#### Task item:
Using the entries below, output each line exactly from the first through the one that contains "You are a computer-use agent. The width".

#### Provided material:

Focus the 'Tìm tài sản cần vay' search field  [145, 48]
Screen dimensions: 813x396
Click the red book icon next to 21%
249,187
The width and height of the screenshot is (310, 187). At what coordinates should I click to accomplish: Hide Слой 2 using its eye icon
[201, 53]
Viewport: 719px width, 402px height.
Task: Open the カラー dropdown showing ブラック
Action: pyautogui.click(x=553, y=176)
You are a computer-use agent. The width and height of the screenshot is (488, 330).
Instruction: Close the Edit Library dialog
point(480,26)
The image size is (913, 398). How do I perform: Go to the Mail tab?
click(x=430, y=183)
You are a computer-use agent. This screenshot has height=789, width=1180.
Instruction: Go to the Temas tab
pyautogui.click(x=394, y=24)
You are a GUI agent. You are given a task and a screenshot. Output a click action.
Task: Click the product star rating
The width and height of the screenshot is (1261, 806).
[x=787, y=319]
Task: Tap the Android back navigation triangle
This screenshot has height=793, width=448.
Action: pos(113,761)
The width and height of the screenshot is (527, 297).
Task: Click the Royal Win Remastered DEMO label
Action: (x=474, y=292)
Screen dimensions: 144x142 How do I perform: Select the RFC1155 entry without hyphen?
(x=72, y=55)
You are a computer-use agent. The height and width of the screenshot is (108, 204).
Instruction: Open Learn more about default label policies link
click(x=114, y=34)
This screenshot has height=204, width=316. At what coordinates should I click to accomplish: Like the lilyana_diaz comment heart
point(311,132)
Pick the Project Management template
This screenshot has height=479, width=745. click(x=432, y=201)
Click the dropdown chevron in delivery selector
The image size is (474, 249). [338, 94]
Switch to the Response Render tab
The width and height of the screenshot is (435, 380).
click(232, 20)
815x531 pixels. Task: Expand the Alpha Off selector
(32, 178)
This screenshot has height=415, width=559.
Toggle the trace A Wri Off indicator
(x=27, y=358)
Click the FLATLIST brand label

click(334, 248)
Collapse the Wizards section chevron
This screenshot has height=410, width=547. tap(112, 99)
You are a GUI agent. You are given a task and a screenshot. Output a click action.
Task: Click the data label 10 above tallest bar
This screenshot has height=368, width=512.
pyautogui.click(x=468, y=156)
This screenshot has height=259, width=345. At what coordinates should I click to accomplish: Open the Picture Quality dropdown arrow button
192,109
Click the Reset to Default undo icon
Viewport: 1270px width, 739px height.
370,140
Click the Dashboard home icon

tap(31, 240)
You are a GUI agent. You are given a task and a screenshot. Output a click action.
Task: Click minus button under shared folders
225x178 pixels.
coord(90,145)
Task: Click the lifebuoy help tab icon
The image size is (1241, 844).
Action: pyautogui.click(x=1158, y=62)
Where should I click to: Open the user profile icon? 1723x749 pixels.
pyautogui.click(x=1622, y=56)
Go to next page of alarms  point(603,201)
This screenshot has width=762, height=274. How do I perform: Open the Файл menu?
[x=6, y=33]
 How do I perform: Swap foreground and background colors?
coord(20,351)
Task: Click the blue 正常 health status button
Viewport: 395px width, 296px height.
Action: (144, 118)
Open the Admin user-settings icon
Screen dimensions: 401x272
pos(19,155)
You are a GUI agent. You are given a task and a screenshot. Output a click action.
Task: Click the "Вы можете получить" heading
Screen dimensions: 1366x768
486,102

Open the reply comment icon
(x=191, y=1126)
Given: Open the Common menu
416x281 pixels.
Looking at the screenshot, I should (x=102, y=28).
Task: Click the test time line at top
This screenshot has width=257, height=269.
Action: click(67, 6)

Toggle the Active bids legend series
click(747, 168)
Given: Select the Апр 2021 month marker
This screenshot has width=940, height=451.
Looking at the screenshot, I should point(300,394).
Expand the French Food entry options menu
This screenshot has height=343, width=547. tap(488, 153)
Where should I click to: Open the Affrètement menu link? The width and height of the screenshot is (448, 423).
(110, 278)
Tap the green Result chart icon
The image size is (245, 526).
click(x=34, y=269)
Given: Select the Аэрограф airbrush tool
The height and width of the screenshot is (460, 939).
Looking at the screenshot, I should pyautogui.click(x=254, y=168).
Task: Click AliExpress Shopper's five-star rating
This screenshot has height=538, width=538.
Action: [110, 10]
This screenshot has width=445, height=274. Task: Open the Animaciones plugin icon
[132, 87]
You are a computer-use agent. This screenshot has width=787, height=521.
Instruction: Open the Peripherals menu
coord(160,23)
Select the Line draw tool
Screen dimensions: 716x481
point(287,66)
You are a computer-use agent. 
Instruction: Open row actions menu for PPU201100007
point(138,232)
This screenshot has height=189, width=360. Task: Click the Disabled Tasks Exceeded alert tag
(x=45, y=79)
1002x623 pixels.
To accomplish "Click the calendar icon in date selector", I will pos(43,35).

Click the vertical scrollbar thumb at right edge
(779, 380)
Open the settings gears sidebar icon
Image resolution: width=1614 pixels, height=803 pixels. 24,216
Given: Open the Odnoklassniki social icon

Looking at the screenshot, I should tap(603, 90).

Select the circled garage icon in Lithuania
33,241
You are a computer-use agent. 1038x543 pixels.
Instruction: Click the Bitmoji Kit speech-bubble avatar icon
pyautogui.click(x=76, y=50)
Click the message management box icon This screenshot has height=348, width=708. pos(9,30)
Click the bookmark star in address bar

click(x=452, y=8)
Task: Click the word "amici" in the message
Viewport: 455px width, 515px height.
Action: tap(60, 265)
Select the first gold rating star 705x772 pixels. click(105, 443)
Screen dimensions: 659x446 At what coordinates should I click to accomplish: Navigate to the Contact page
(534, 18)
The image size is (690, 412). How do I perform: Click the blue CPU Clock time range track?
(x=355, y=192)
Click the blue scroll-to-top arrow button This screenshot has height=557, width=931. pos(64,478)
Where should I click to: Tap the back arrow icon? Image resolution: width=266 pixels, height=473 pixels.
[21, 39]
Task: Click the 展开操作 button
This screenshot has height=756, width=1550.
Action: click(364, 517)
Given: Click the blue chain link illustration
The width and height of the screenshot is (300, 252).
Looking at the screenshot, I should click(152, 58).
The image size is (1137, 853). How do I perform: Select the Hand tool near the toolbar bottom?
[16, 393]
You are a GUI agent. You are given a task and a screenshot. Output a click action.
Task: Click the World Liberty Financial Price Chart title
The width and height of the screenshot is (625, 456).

#### Solution to this task:
Focus the 'Tìm tài sản cần vay' search field  [145, 48]
Screen dimensions: 813x396
Click the red book icon next to 21%
249,187
The width and height of the screenshot is (310, 187). At what coordinates should I click to accomplish: Hide Слой 2 using its eye icon
[201, 53]
Viewport: 719px width, 402px height.
Task: Open the カラー dropdown showing ブラック
Action: pyautogui.click(x=553, y=176)
You are a computer-use agent. The width and height of the screenshot is (488, 330).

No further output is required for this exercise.